:: What you are asked to do ::
Duplicate everything from the line containing "is (895, 1372)." down to the line containing "Click the cyan", both of those lines included. Give only those lines, unchanged.

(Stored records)
— Begin —

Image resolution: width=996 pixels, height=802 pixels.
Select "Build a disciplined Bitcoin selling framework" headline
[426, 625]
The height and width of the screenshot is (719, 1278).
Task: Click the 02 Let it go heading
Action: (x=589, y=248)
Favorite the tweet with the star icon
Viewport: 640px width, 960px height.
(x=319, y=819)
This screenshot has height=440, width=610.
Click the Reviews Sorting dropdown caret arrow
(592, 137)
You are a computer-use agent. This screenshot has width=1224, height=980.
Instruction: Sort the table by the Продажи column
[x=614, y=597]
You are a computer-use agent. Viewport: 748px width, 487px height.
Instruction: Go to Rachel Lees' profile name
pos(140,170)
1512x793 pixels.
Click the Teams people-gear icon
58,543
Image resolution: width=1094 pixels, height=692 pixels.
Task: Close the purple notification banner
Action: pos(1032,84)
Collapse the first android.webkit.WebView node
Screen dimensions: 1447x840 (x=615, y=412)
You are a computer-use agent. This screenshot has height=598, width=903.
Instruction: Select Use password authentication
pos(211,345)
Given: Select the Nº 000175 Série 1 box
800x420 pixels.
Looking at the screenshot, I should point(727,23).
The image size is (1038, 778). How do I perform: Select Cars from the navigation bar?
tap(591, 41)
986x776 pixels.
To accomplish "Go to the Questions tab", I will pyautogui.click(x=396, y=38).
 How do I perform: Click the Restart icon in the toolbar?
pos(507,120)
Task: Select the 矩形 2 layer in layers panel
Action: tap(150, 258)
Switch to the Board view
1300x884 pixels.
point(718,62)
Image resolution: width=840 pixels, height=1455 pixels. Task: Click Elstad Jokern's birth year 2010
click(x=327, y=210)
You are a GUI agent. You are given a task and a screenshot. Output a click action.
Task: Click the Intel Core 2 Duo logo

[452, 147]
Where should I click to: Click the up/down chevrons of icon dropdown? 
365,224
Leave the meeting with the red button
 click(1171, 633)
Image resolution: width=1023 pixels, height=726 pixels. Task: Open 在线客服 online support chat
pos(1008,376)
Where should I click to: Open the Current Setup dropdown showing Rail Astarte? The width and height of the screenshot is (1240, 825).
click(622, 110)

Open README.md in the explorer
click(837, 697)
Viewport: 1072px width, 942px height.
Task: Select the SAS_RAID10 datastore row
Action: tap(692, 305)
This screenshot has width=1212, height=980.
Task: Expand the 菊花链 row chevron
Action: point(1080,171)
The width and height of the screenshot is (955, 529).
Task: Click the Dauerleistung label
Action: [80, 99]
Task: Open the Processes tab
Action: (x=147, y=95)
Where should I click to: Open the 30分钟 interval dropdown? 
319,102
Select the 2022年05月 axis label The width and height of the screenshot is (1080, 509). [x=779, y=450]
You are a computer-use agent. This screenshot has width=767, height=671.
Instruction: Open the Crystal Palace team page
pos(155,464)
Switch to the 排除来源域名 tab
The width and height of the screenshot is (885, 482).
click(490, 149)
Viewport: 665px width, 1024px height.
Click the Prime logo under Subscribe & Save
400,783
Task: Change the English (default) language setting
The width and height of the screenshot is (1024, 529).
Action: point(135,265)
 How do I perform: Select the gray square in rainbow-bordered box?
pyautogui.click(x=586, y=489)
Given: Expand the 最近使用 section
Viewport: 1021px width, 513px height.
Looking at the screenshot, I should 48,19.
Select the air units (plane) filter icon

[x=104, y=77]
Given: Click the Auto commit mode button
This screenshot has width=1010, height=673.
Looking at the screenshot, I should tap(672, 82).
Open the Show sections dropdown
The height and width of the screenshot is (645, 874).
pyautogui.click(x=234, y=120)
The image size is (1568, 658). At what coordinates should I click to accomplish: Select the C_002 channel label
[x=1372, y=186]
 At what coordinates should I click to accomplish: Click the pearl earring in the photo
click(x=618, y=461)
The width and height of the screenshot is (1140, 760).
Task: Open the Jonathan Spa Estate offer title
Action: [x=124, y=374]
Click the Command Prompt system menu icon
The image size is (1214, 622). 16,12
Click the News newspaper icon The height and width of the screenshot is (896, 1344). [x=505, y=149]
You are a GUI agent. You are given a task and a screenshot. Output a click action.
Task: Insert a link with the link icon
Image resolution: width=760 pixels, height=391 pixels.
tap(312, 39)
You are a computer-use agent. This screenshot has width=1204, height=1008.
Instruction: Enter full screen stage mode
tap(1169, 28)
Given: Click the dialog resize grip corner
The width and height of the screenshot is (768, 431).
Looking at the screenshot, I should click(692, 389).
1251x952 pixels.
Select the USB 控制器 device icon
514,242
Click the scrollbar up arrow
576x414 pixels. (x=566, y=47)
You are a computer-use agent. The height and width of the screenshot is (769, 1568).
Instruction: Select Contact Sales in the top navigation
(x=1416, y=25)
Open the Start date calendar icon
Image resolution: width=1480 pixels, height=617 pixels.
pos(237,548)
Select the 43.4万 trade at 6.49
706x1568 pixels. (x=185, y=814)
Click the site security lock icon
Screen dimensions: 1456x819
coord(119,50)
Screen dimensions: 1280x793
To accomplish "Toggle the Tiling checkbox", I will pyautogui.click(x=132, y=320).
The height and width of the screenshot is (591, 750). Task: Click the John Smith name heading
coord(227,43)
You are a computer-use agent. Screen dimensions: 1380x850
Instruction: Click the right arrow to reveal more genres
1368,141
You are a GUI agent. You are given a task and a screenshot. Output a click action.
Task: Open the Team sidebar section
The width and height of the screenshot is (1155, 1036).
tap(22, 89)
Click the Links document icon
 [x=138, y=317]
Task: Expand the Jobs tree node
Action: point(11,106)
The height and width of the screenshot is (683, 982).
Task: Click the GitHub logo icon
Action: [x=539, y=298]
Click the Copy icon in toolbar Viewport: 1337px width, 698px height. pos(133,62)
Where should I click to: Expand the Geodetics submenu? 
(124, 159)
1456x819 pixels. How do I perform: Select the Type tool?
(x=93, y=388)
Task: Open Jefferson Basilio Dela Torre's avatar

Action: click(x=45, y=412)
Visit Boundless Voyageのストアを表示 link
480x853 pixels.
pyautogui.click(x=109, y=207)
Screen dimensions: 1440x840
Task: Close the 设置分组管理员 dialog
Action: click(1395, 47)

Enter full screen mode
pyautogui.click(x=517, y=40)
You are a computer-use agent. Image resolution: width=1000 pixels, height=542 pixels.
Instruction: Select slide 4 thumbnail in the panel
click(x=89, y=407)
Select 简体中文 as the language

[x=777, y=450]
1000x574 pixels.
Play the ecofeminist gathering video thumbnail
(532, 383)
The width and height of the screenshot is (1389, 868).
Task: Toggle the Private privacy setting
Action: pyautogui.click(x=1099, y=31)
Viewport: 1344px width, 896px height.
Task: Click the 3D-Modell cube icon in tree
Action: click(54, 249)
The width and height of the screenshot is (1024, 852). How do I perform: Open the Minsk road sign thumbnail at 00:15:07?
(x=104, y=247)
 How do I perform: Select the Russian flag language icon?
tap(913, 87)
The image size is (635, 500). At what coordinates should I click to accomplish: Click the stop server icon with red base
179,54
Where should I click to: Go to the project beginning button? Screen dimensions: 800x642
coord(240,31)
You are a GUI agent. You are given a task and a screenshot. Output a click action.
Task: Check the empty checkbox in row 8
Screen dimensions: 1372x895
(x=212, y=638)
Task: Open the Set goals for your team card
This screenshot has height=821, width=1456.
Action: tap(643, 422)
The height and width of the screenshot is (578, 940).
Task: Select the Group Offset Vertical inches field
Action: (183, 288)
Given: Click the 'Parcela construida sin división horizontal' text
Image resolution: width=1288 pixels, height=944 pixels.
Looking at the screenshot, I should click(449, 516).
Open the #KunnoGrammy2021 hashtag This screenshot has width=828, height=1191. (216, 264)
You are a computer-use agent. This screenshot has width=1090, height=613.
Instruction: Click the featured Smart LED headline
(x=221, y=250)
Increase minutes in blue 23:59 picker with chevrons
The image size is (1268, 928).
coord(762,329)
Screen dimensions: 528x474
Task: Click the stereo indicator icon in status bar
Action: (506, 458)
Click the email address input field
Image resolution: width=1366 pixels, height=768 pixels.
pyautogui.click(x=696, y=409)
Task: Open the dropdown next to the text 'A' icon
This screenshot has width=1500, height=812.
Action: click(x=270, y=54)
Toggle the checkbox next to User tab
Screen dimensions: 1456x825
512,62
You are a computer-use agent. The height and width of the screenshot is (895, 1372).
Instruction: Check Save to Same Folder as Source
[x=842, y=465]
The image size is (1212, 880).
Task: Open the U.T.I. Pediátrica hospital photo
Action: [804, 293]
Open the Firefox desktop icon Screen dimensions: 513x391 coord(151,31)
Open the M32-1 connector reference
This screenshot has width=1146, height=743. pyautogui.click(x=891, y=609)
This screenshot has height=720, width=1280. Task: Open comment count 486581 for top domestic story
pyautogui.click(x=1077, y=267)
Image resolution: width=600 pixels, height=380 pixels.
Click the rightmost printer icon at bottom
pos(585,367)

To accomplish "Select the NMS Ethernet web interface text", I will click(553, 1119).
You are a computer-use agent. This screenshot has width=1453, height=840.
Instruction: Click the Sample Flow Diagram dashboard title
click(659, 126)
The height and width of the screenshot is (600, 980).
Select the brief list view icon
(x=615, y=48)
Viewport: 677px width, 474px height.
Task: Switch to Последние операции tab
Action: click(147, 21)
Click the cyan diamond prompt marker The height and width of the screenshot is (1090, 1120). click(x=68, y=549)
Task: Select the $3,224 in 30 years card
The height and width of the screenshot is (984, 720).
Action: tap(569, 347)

— End —

:: Full output ::
You are a computer-use agent. The height and width of the screenshot is (895, 1372).
Instruction: Check Save to Same Folder as Source
[x=842, y=465]
The image size is (1212, 880).
Task: Open the U.T.I. Pediátrica hospital photo
Action: [804, 293]
Open the Firefox desktop icon Screen dimensions: 513x391 coord(151,31)
Open the M32-1 connector reference
This screenshot has width=1146, height=743. pyautogui.click(x=891, y=609)
This screenshot has height=720, width=1280. Task: Open comment count 486581 for top domestic story
pyautogui.click(x=1077, y=267)
Image resolution: width=600 pixels, height=380 pixels.
Click the rightmost printer icon at bottom
pos(585,367)

To accomplish "Select the NMS Ethernet web interface text", I will click(553, 1119).
You are a computer-use agent. This screenshot has width=1453, height=840.
Instruction: Click the Sample Flow Diagram dashboard title
click(659, 126)
The height and width of the screenshot is (600, 980).
Select the brief list view icon
(x=615, y=48)
Viewport: 677px width, 474px height.
Task: Switch to Последние операции tab
Action: click(147, 21)
Click the cyan diamond prompt marker The height and width of the screenshot is (1090, 1120). click(x=68, y=549)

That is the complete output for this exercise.